Jean-Michel Jarre : il y a de petits synthés, chez Korg, par exemple, qui sont très bons et pas du tout limités. En ce qui me concerne, mon premier synthétiseur, le VCS3, me sert encore. Ces petits instruments-là sont des instruments de base. Evidemment, la pression commerciale fait que les gens ont parfois tendance à acheter des instruments trop importants… La course aux instruments est dangereuse à toutes les étapes. Il m’arrive personnellement de refuser des instruments qui nécessitent une assimilation trop importante.
Le synthé est-il entré dans les écoles de musique ?
Jean-Michel Jarre : c’est encore une percée très timide et ponctuelle. J’essaie de faire officialiser l’initiative de certains professeurs en ce sens. En Suède et en Finlande, c’est déjà fait, et je sais que dans certaines écoles, « Oxygène » est au programme… Il y a même des synthés dans les écoles maternelles, comme, aux Etats-Unis, dans les universités.
Comment interpréter ce retard de la France ?
Jean-Michel Jarre : les budgets « musique » sont largement absorbés par des organismes (comme l’Ircam) qui, malgré les sommes d’argent misent à leur disposition par les contribuables, ne se préoccupent pas de l’impact sur le public. Pourtant, ils devraient, dès l’instant où ils sont des services publics, rendre des comptes à la nation. Ce système vicié a eu pour conséquence que, pendant de nombreuses années, il y a eu un mépris total pour les conservatoires et pour tout ce qui venait de province, avec un « parisianisme » intellectuel pesant sur l’enseignement musical. Les professeurs de conservatoire n’étaient même pas reçus à Paris, ils devaient se débrouiller tout seuls.
En province, pour quelqu’un qui veut faire de la musique, il n’y a que la Maison de la culture (Maison pour tous) et le Conservatoire ; aussi, si l’on ne donne pas à ces organismes les moyens d’avoir un peu de matériel, mais qu’on le donne seulement aux chercheurs, on se retrouve à l’époque du Roi Soleil !
Y a-t-il à Paris une école pour apprendre le synthé ?

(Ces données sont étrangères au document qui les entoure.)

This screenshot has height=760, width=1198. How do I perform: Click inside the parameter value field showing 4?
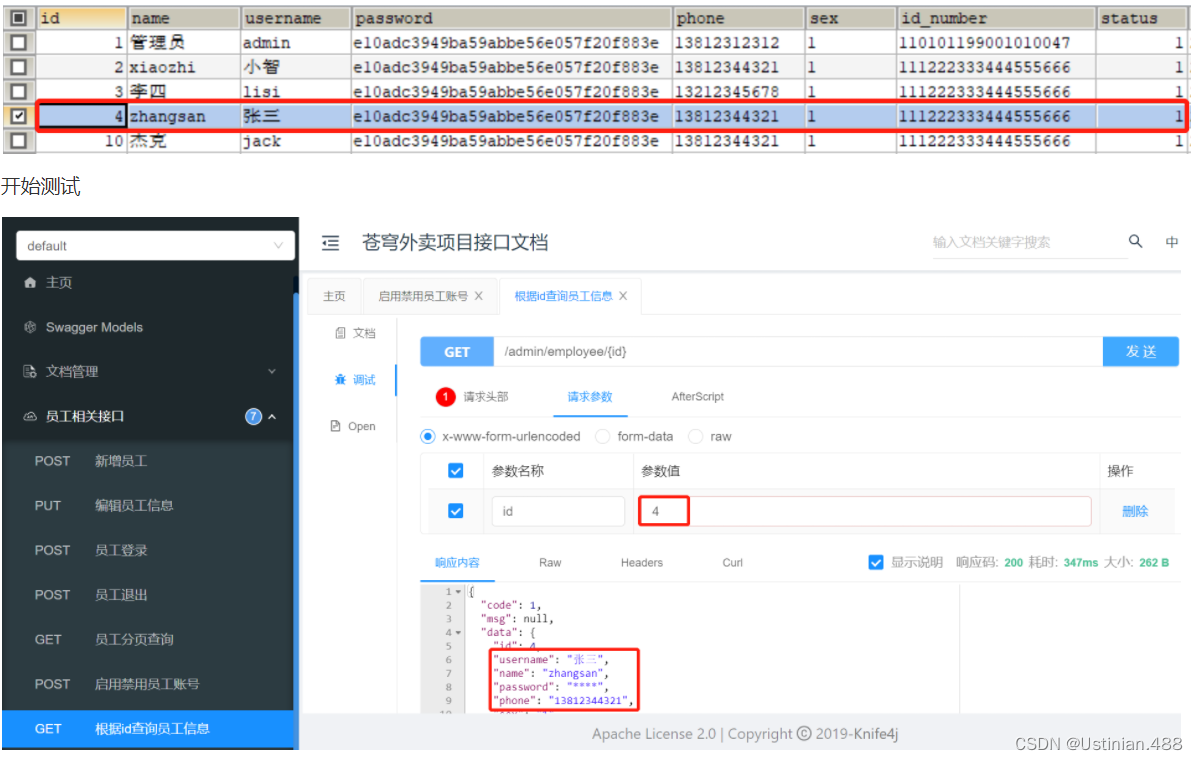(x=663, y=510)
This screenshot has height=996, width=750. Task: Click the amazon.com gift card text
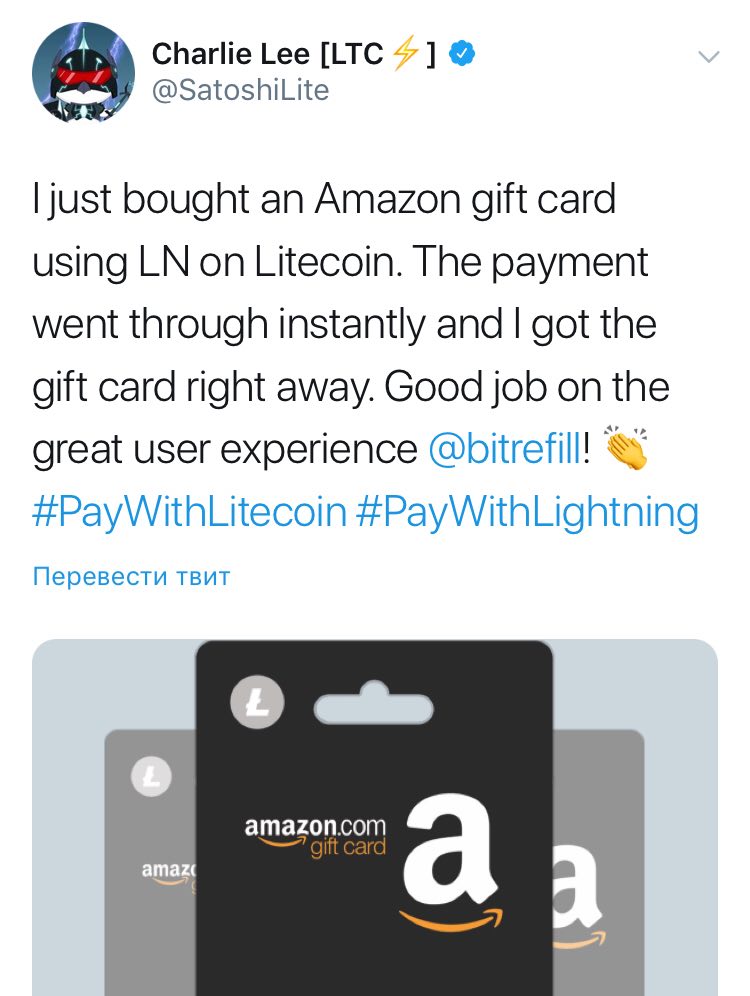[315, 836]
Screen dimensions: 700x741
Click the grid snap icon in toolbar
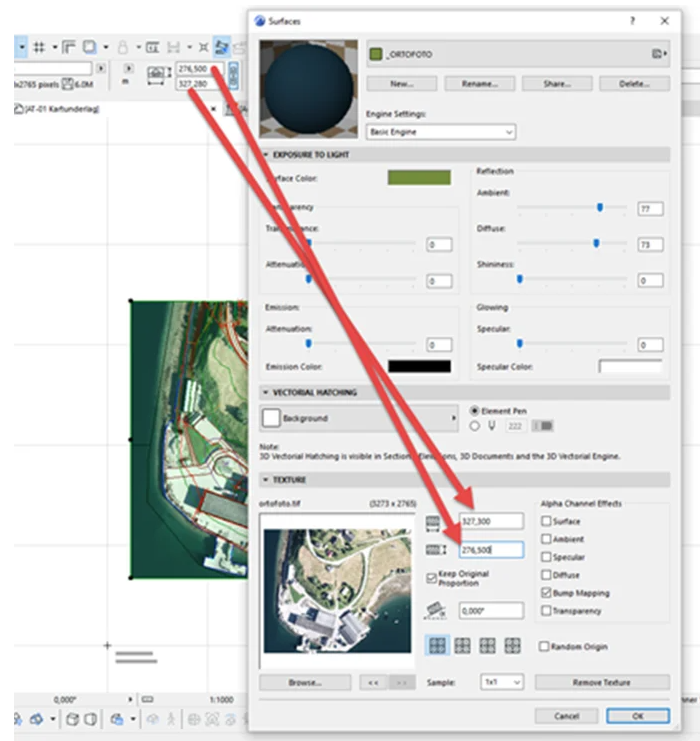coord(40,47)
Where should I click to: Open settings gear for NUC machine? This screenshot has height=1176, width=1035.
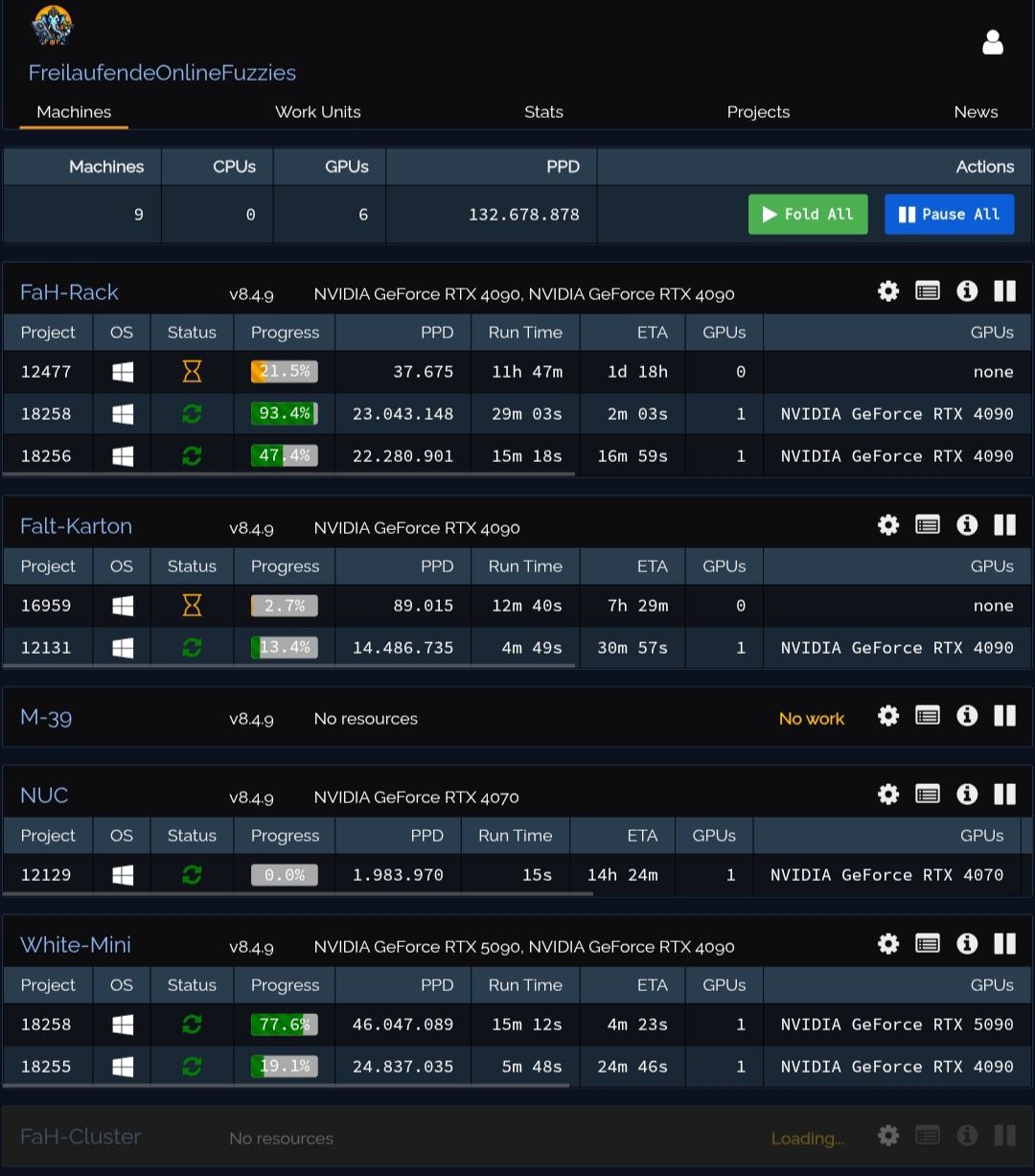point(888,795)
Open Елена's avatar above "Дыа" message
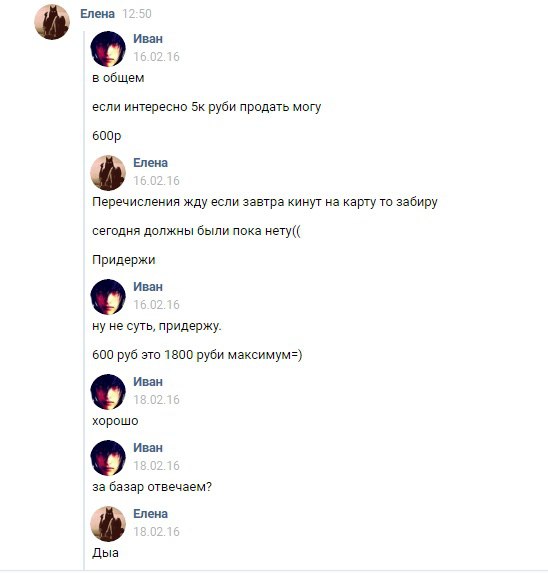This screenshot has width=548, height=573. click(108, 524)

Jean-Michel Jarre : quelques magasins de musique font un effort dans ce sens. C’est déjà un début. En dehors de cela, il y a des initiatives diverses dans les universités ; mais, pour y accéder, il faut des diplômes…
Alors, que peut faire un débutant qui veut aborder le synthé ?
Jean-Michel Jarre : j’ai travaillé sur une méthode de synthé, et je sais que je ne suis pas le seul. Mais il reste que les gens attirés par l’instrument doivent d’abord s’informer par eux-mêmes, ce qui n’est pas entièrement une mauvaise chose… en attendant méthodes et enseignants.
Le compositeur a-t-il des difficultés à faire admettre le synthétiseur dans l’expression personnelle de son art, notamment dans ses rapports avec les éditeurs ?
Jean-Michel Jarre : certes ! Plus le progrès technologique s’affirme, plus les compositeurs doivent adopter une attitude de guérilleros, artisanale et subversive, dans leurs relations avec l’industrie du disque, qui a trois trains de retard et n’y comprend rien. Pour ma part, j’ai eu la chance d’être dans une petite maison de disques, Dreyfus, où l’on a l’esprit guérillero. Quant aux musiciens sans appui, je leur conseillerais de s’adresser aux studios d’enregistrement ; on y rencontre une foule d’authentiques créateurs, très compétents techniquement, et qui ne demandent pas mieux que de participer à l’élaboration d’une œuvre en aidant le musicien à se « réaliser ». Dans leur genre, ce sont des pionniers.